Macron prend le contre-pied de Fillon sur la santé

Emmanuel Macron plaide pour un programme de santé très à gauche

Emmanuel Macron défend un programme de santé fortement ancré à gauche et qui prend celui de François Fillon totalement à contresens

Deux styles, deux écoles, deux points de vue très différents. Emmanuel Macron et François Fillon marquent de plus en plus leurs différences dans leur programme respectif pour la présidentielle de 2017. Et le candidat d’En Marche ! a été clair au sujet de ce qu’il ambitionne pour le secteur de la santé en France : tout le contraire de ce que prône Fillon.

Emmanuel Macron plaide ainsi pour un remboursement à 100% par la Sécurité Sociale des maladies chroniques mais également des lunettes, des prothèses auditives et des prothèses dentaires d’ici à 2022. Soit l’exact opposé de ce propose François Fillon dans son programme thatchérien. L’homme politique plaide pour un déremboursement toujours plus important de la part de la Sécurité Sociale au profit de ceux effectués par les mutuelles.

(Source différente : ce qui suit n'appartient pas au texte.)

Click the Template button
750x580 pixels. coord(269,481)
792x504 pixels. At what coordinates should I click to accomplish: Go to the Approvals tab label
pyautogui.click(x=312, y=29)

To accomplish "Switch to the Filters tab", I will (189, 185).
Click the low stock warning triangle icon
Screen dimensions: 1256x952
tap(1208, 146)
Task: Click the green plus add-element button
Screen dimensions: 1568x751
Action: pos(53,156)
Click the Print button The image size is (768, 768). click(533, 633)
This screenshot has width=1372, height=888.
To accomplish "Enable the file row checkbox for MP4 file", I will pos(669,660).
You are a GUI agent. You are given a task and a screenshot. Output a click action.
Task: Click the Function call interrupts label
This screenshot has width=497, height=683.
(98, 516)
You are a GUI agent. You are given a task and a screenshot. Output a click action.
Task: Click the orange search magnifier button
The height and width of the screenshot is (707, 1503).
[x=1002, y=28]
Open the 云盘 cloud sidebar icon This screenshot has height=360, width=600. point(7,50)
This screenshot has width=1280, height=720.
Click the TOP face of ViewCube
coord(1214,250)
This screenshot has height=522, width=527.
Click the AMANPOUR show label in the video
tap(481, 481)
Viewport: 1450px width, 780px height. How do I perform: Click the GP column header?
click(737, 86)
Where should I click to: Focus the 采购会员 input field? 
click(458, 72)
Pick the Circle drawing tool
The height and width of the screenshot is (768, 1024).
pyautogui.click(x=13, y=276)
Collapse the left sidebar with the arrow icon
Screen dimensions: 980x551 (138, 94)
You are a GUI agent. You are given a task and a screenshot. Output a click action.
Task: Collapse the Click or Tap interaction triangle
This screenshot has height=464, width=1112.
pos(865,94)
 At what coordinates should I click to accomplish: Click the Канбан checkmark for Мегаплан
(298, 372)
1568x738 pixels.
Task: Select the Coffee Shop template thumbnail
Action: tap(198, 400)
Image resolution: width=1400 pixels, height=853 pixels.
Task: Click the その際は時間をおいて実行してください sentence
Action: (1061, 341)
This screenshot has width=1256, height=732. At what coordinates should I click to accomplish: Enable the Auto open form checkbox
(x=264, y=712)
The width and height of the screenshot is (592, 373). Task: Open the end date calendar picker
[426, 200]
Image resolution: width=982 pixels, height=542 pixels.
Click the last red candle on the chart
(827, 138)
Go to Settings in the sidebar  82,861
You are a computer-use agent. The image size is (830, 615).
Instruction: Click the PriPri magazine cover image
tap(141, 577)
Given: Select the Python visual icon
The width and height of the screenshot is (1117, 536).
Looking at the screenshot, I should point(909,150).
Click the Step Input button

Des points de vue radicalement opposés

Avec François Fillon, c’est une santé à deux vitesses qui se dessine en trame, une santé qui fonctionne déjà ainsi puisque le régime général rembourse déjà moins bien qu’auparavant et puisque les Français les plus aisés sont ceux qui peuvent s’offrir les services des mutuelles qui remboursent le mieux.

Macron quant à lui prêche tout l’inverse sans pour autant donner les clés du financement de cette mesure inscrite dans son programme : « On ne peut pas parler de la santé en la réduisant à des chiffres. Le défi de la santé en France est l’une des principales préoccupations de nos concitoyens. Mais on n’y répond pas en déremboursant des soins ou en prétendant couper des têtes. On ne peut pas répondre aux défis d’aujourd’hui et de demain avec des mesures d’hier et d’avant-hier ».

Reste que la proposition d’Emmanuel Macron devra être détaillée et chiffrée afin de ne pas être cantonnée à un énième effet d’annonce de campagnes électorales auxquelles les Français sont désormais habitués.